After the mass, Late Colonel, Dr. Joseph Karemera called me:
“Gate, uzanshake nkubwire ibyo President yavuze (Look for me to explain to you what the president said). So I went to see him, and he said to me:
“When HE came back from meeting his mother, he summoned all the seniors, and gave each one of us the task of following up on commanders on the battlefield and making sure they do not kill civilians. He put me in charge of Ibingira (Rtd. Four-Star General Fred Ibingira). So I told him: Afande yavuze ngo niwica abasivili nawe azakurasa. (Afande asked me to tell you that if you kill civilians, he will shoot you).
“I radioed Ibingira every hour:
- ‘Ibingira, where are you?
- I am at this place…
- You remember what we talked about?
- Yes sir.”
Afande called me every evening, Late Karemera recalls, to verify if I had followed up on Ibingira. He did the same with every senior cadre to report on it. He did so until the genocide was stopped!”
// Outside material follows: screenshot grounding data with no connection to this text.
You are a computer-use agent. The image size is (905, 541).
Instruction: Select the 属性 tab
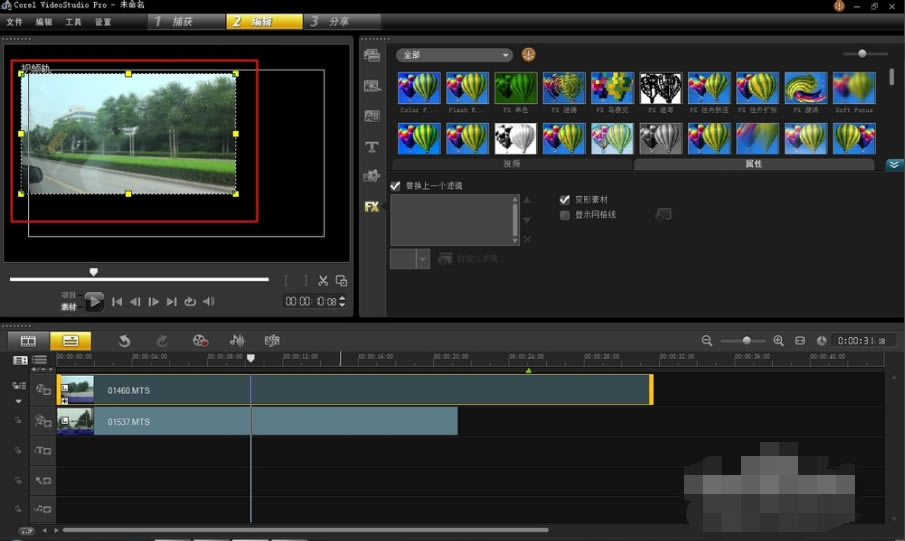tap(753, 163)
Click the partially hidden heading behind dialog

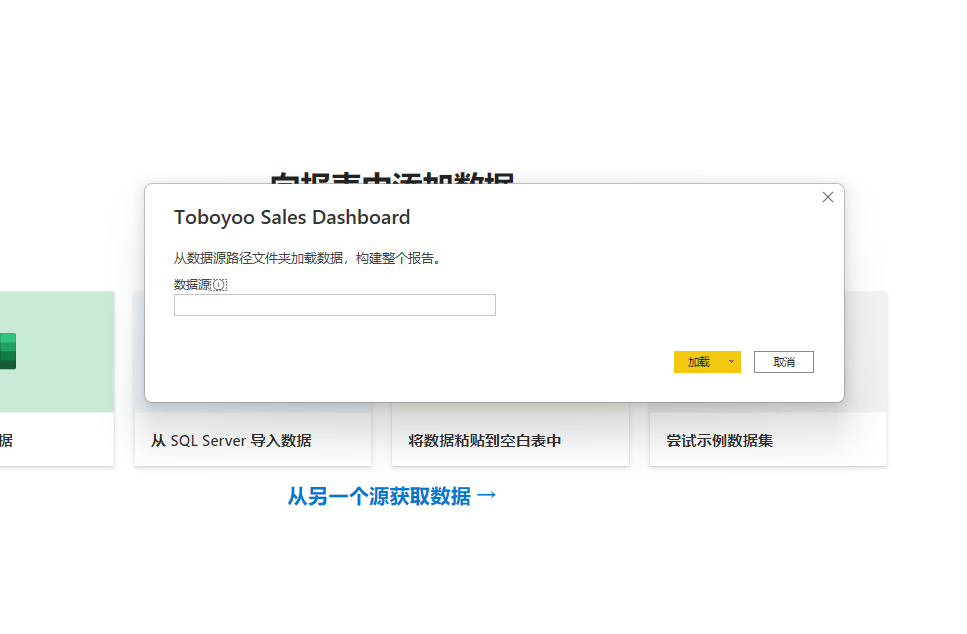tap(392, 178)
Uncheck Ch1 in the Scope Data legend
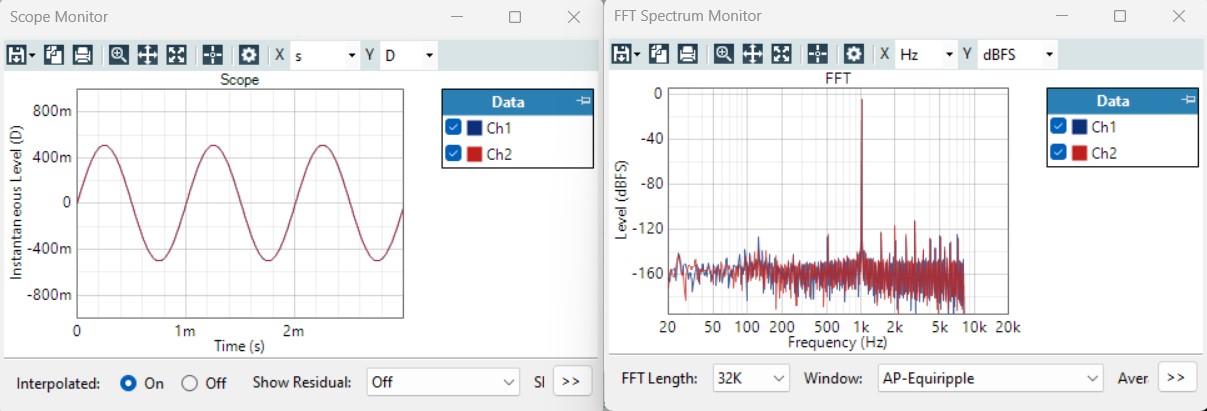 [x=453, y=127]
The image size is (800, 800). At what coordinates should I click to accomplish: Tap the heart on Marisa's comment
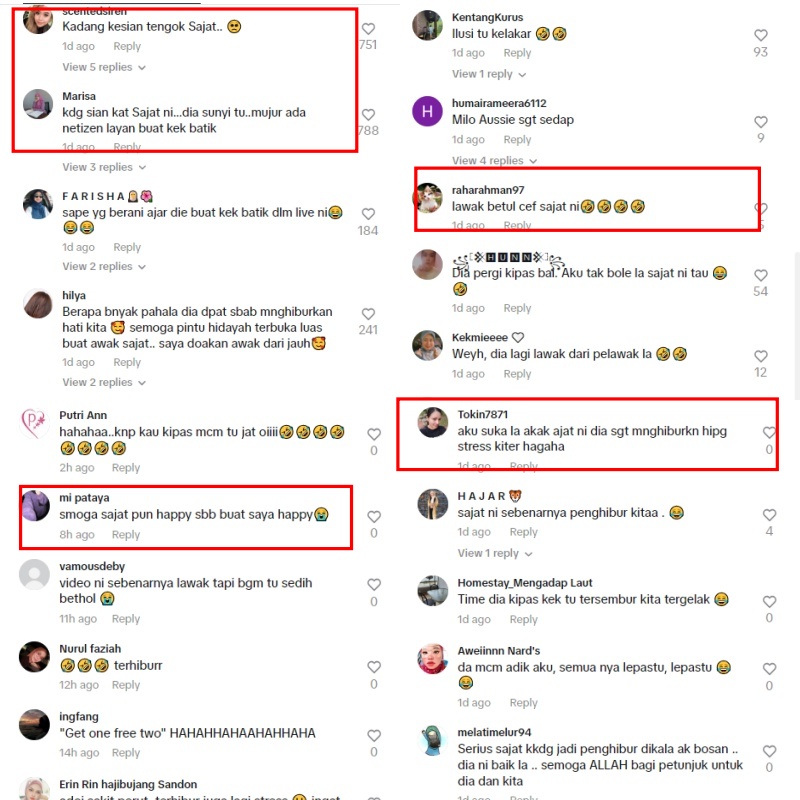pos(368,114)
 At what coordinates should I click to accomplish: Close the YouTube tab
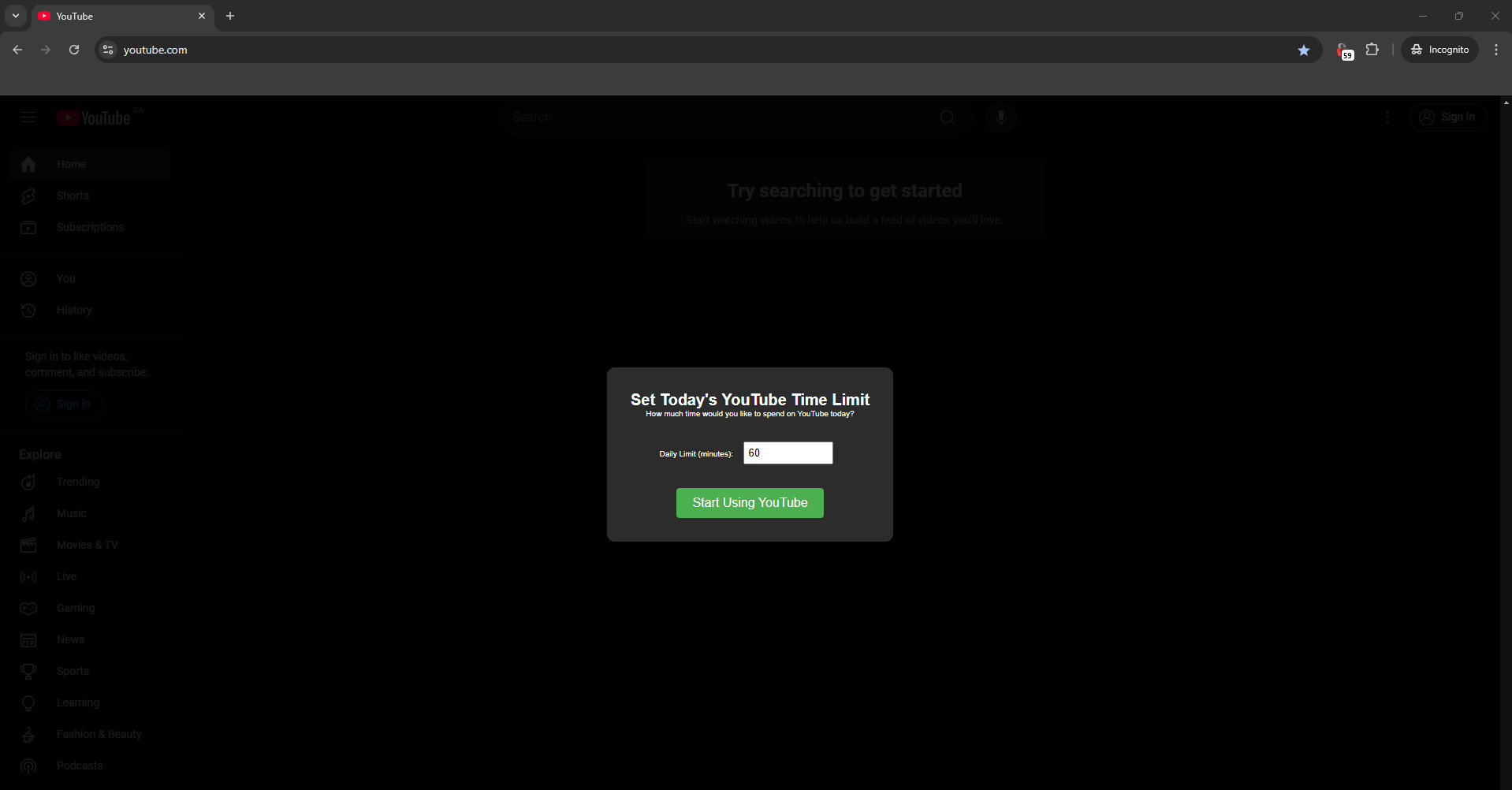(x=202, y=16)
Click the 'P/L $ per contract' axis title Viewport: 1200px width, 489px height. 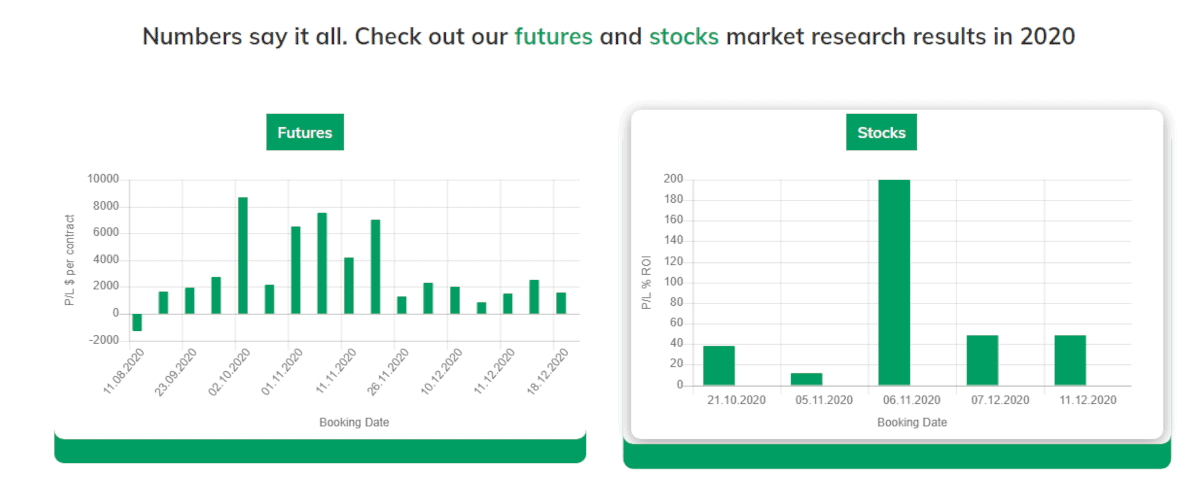[70, 260]
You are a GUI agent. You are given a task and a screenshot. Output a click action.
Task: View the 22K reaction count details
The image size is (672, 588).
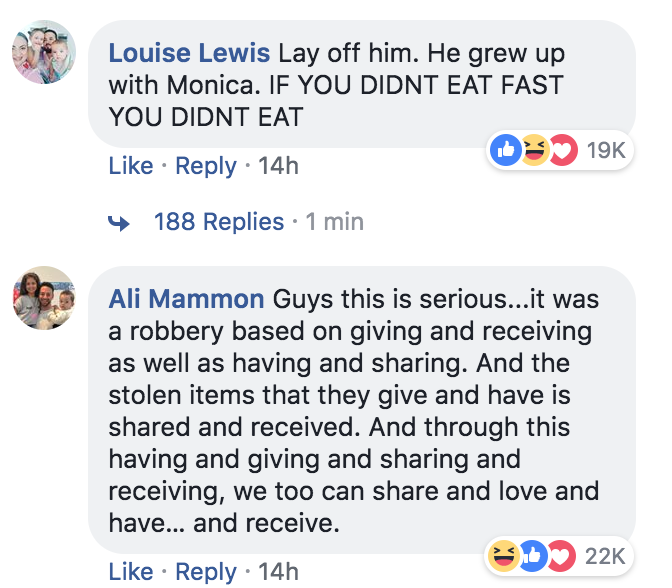604,556
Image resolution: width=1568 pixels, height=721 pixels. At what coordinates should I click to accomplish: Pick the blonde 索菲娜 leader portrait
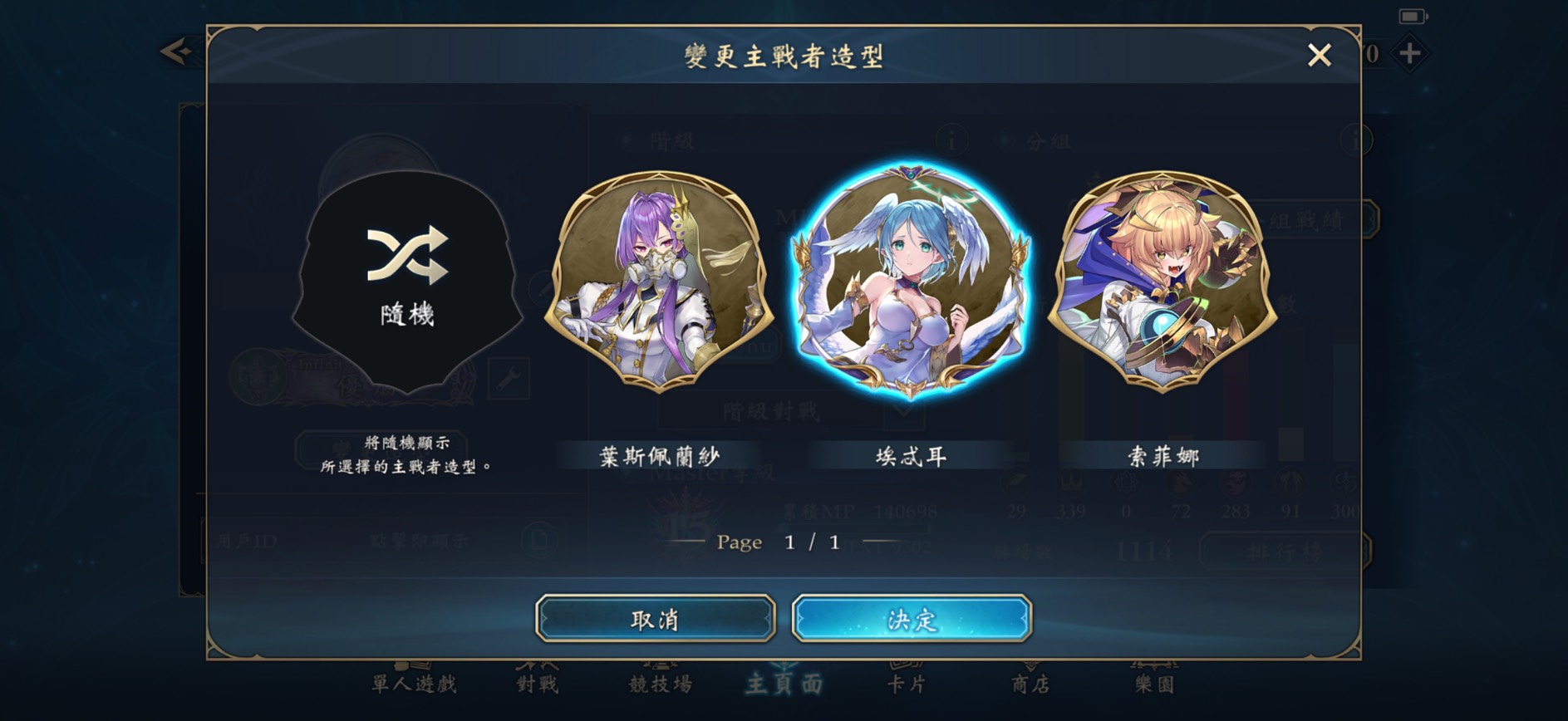tap(1162, 281)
There are many edifying stories that Late Karemera told me, all always ending with laughter… -Here is his tribute: https://gateteviews.rw/joseph-karemera-the-lion-sleeps-tonight/
Paul Kagame obeyed his mother, and that is why he is still alive, and that is why we live in peace in Rwanda.
Rwanda is a millennial civilization, with an ancient philosophy, governing and warfare doctrines. That is why all those UN and NGO allegations are false; we cannot win wars, survive, and live in a peaceful country if we betray who we are. Our enemies have no doctrines, nor nations; they are no match for us.
Fear not!
In ending, let me leave the young people with a message: Fear not! Fear no sanctions, fear no wars. Stand firm in your beliefs, stay united, stay principled, stay defiant. Be magnanimous, be generous. We live in a hostile environment; we have enemies and traitors; we always will. But as long as you observe Rwanda’s philosophy, no enemy from far or near will ever defeat you; for a thousand years…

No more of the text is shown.